More generally I believe there should be concerns about the responsibility the private sector has for managing the healthcare professionals working in their hospitals. A report written in 2017 entitled “No Safety Without Liability” by the Centre for Health and the Public Interest makes recommendations that I would fully endorse: private hospital companies should directly employ the surgeons, anaesthetists and physicians, and the junior RMOs who work at their hospitals and should be responsible for monitoring their activities and appraising their performances. And private hospitals should be required to adhere to the same reporting requirements as NHS Hospitals: there should no difference between the level of care provided to NHS patients treated in NHS hospitals and private hospitals.
I believe that there needs to be much more joined-up thinking of policy and practice between the NHS and private hospitals if further tragedies such as Peter’s death are to be avoided in the future.
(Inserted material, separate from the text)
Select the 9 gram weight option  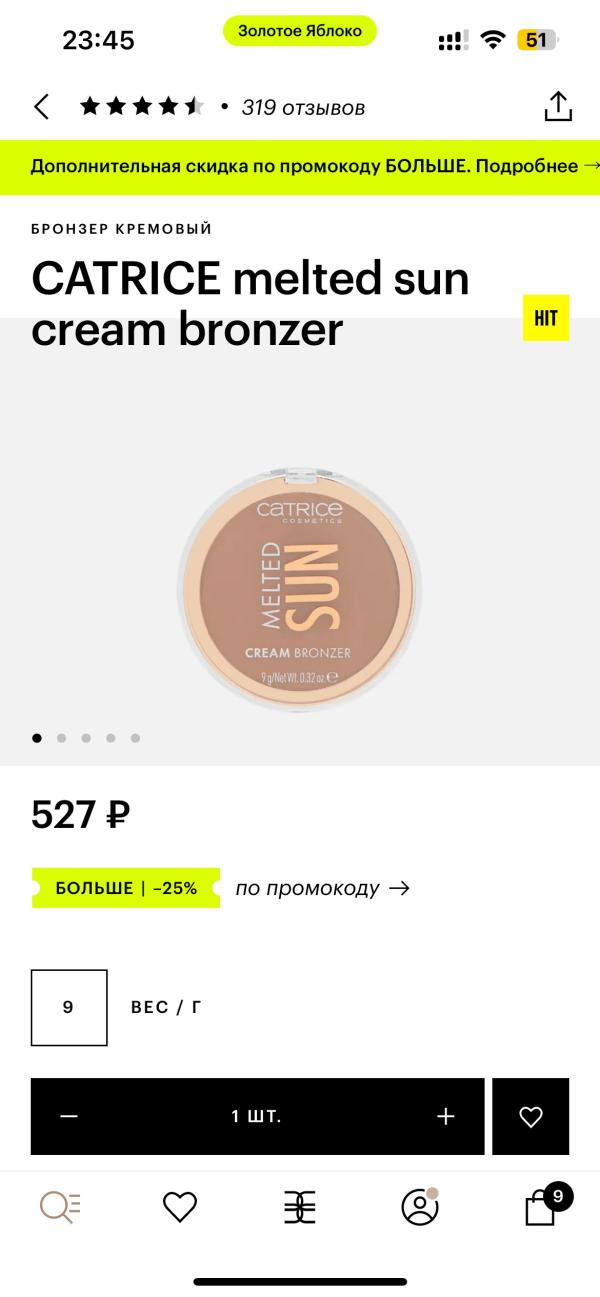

Finally, I would like to end on a more positive note. I have the greatest respect for all those who work in the healthcare profession. The dedication of staff, often working in difficult situations, can only be admired. Yet there are times when systems fail, and this needs to be at the forefront of how we address the often more uncomfortable issues.
Focussing mainly on policy and procedure can make us forget or neglect the “human face” of healthcare. For me, my brother Peter is that “human face,” and I miss him. I hope that by telling you his story today his death may in some way help to raise awareness and bring about much needed changes.